小球藻多醣可能經由免疫調節作用具有改善帕金森氏症之效果

Abstract

帕金森氏症（Parkinson’s disease, PD）為常見之神經退化性疾病，研究發現帕金森氏症可能與中樞神經發炎相關，進而導致中腦黑質緻密區中多巴胺神經元大量死亡，引發黑質紋狀體路徑之多巴胺分泌不足所致。目前治療PD之主要藥物為左旋多巴胺，其機轉可使多巴胺合成增加，但卻無法減緩多巴胺神經元之持續性退化。因此，探尋具有調節發炎作用以致減緩多巴胺神經元持續性死亡之物質，可能為未來帕金森氏症之治療或預防提供新的策略。小球藻（Chlorella pyrenoidosa）為淡水單細胞藻類，由於富含蛋白質、維生素、次亞麻油酸及膳食纖維等營養成分，常作為膳食補充劑。小球藻多醣（Chlorella polysaccharides, CPS）已證實具有抗發炎及提升免疫力功效，然而，許多神經生理學研究亦指出周邊組織免疫反應和腦內發炎具有交互作用，故本研究以神經毒素1-甲基-4-苯基-1, 2, 3, 6-四氫吡啶（1-methyl-4-phenyl-1,2,3,6-tetrahydropyridine, MPTP）誘導之PD小鼠模式，探討小球藻多醣可否改善帕金森氏症與延緩病程發展，並以小鼠巨噬細胞RAW 264.7之體外試驗模式，尋找小球藻多醣之可能活性成分。結果顯示，小球藻多醣可減緩帕金森氏症小鼠之運動協調障礙、提升大腦紋狀體多巴胺及其代謝物含量、降低多巴胺轉換率、抑制多巴胺神經元減少以及抑制微膠細胞活化（microglial activation），並調節血清促發炎激素TNF-α、IL-1β與IL-6、血清二胺氧化酶及小腸內容物之分泌型免疫球蛋白A等周邊免疫指標。在體外試驗模式中，發現小球藻不可消化水溶性多醣（Chlorella indigestive polysaccharides, CIP）及其層析區分物，可降低以脂多醣（lipopolysaccharide, LPS）刺激巨噬細胞所生成之一氧化氮及前列腺素E2，並以酸性大分子多醣（large molecular weight acidic polysaccharides, LMA）具最佳之抗發炎活性，可抑制RAW264.7受LPS刺激所產生之促發炎激素素TNF-α、IL-1β與IL-6。綜合上述結果，小球藻多醣可由調節周邊免疫系統而降低腦內之神經發炎，增加紋狀體多巴胺之含量，以達到改善帕金森氏症並可能具有減緩病程發展之功效，並推測以LMA為最具代表之活性成分。

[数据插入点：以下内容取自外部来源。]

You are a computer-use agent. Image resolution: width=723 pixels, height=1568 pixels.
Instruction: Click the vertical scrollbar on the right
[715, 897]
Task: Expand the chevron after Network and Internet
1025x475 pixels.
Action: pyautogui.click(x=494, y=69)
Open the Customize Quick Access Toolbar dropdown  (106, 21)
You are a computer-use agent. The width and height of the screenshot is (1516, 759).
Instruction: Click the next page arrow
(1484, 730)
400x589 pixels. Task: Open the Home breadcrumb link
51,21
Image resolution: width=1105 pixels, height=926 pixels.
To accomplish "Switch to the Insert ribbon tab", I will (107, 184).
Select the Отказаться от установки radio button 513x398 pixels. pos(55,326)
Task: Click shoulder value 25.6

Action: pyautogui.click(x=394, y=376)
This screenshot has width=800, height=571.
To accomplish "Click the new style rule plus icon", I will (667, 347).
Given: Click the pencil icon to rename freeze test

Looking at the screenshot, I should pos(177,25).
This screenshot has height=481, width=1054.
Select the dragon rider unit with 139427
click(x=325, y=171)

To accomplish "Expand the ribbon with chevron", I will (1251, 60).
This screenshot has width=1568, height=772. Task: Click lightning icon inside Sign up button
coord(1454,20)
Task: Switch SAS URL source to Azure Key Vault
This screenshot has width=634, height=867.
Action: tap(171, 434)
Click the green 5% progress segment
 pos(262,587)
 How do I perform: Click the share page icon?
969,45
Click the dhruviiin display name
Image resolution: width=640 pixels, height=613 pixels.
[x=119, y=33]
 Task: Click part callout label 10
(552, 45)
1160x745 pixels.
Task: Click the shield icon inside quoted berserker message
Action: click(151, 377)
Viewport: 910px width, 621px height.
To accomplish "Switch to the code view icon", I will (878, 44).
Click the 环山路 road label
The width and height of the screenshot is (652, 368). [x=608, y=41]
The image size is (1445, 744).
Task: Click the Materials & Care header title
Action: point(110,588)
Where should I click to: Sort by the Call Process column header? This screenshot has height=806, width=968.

Neuroinflammation may play a role in the pathogenesis of Parkinson’s disease (PD), which is a common neurodegenerative movement disorder caused by the loss of nigral dopaminergic neurons. Major current treatment of PD is L-dopa, which can be the substitute of dopamine but unable to supress the neurodegeneration in the brain. Therefore, searching for components which can prevent the loss of dopaminergic neurons via regulating neuroninflammation may be a new strategy for the treatment or prevention of PD in the future. Chlorella pyrenoidosa is a single-celled alga often used as dietary supplement, with high nutritional value such as protein, vitamin, linolenic acid and dietary fiber. Polysaccharides from C. pyrenoidosa possessed great immunological activities, including anti-inflammatory and immune enhancement effects. However, its neuroprotective effects was not fully understood. Based on the proof that peripheral and brain inflammation are revelant, the objective of our study was to investigate the effects of C. pyrenoidosa polysaccharides (CPS) in a mouse model of MPTP (1-methyl-4-phenyl-1,2,3,6-tetrahydropyridine)-induced PD. In addition, our study screened for the polysaccharides fraction with the greatest immunomodulatory activities through LPS-induced inflammation model in RAW 264.7 cell. Our results indicated that CPS showed neuroprotective effects by reducing the behavioral deficits, increasing the contents of striatal dopamine (DA) as well as its metabolites DOPAC and HVA, and inhibiting DA turnover ratio, tyrosine hydroxylase loss as well as microglial activation. Moreover, CPS suppressed the production of serum cytokines TNF-α, IL-1β and IL-6 and enhance the peripheral immunomodulatory biomarkers such as serum diamine oxidase and small intestinal secretory immunoglobulin A in PD mice. In cell model, our research showed that Chlorella indigestive polysaccharides (CIP) and its chromatography fractions decreased LPS-induced nitric oxide (NO) and PGE2. Furthermore, the large MW acidic polysaccharides (LMA) from CIP had the greatest anti-inflammatory effects, including the inhibition of NO, PGE2 and cytokines TNF-α, IL-1β and IL-6 levels in LPS-induced RAW 264.7 cell. Taken together, these findings demonstrated that CPS could delay the disease progression in PD via its immunomodulatory action, and LMA might be its active component.